- **Texte**:
'''
Pour un poète que le langage inquiète, le théâtre constitue un médium capable d’interroger les limites de la poésie. Au théâtre, la parole, et sa capacité à simplifier le monde, à le falsifier, à aliéner autrui, est constamment mise à l’épreuve par l’échange entre plusieurs personnages ou la confrontation directe avec le public – le mot n’est alors plus un miroir, mais, comme le dit une des parleuses de Zéro, un « objet », qui passe de bouche en bouche. En se tournant vers la scène, la poésie ne renie pas ses fonctions, elle revient à son creuset originel. L’hybridité du texte de Laura Vazquez, qui incorpore la spatialité de la page versifiée à la linéarité de l’action dramatique, répond donc à cet enjeu éthique, et ce en employant des images qui sont pourtant d’une grande simplicité : « si je nomme le ciel je le tue / ce ciel n’est pas le ciel / c’est forcément un autre ciel quand je dis ciel » ou « avec l’idée que j’ai de toi / toi / je ne fais que / on dirait que je ne te vois pas ». Parler, c’est courir le danger de nefaire que, de réduire le monde, les éléments, les êtres, de ne pas tourner son regard vers autrui pour faire geste de considération, et le théâtre permet de rendre cela visible sans avoir recours ni à l’allégorie, ni à la théorie. Touchant parfois au dialogue philosophique, Zéro ne cesse pourtant de ramener les hauteurs de la réflexion à la dimension concrète de la scène. Prenons l’acmé de la pièce, à la fin du troisième acte, quand l’une des parleuses croit enfin atteindre avec sa partenaire la plénitude fusionnelle qu’elle espérait tant : 

« si tu me touches parfois je sens que je deviens extérieure
aux choses
et même extérieure à moi et je vois une beauté énorme
c’est une beauté énorme
c’est le monde supérieur
alors je ne suis plus là et toi tu n’es plus là
 »
'''
- **Jeu de données**:
'''
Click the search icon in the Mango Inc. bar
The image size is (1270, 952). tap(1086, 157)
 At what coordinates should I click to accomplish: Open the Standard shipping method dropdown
'''
- **Objectif 1**:
D'après le texte sur la pièce Zéro, à quel moment de la pièce se situe son acmé ?
- **Objectif 2**:
Poursuivez le texte sur la pièce Zéro à partir de l'endroit où il s'arrête.

- **Corrigé 1**:
L'acmé se situe à la fin du troisième acte.

- **Corrigé 2**:
Les élans lyriques de la première parleuse, qui lui fait atteindre le zéro annihilateur sont immédiatement restreints par la deuxième parleuse, qui lui répond « je suis là », lui rappelant l’ici et maintenant de l’acte de langage, la fatalité de la scène. La poétesse ne cherche à toucher à l’abstraction, elle cherche à avoir une approche concrète du monde, rendu lisible par un travail de répertoriage. La matérialité de la scène de théâtre demande à ce que le dialogue ne soit pas seulement figuré sur la page, mais à ce qu’il soit incarné par des corps dans un temps et un lieu mesurable. Il s’agit de mettre le langage en spectacle, de l’offrir en tant qu’expérience sensible. 

“En se tournant vers la scène, la poésie ne renie pas ses fonctions, elle revient à son creuset originel.”

Laura Vazquez reprend la structure en cinq actes de la tragédie classique pour dramatiser ces enjeux poétiques et éthiques, dans des situations réduite...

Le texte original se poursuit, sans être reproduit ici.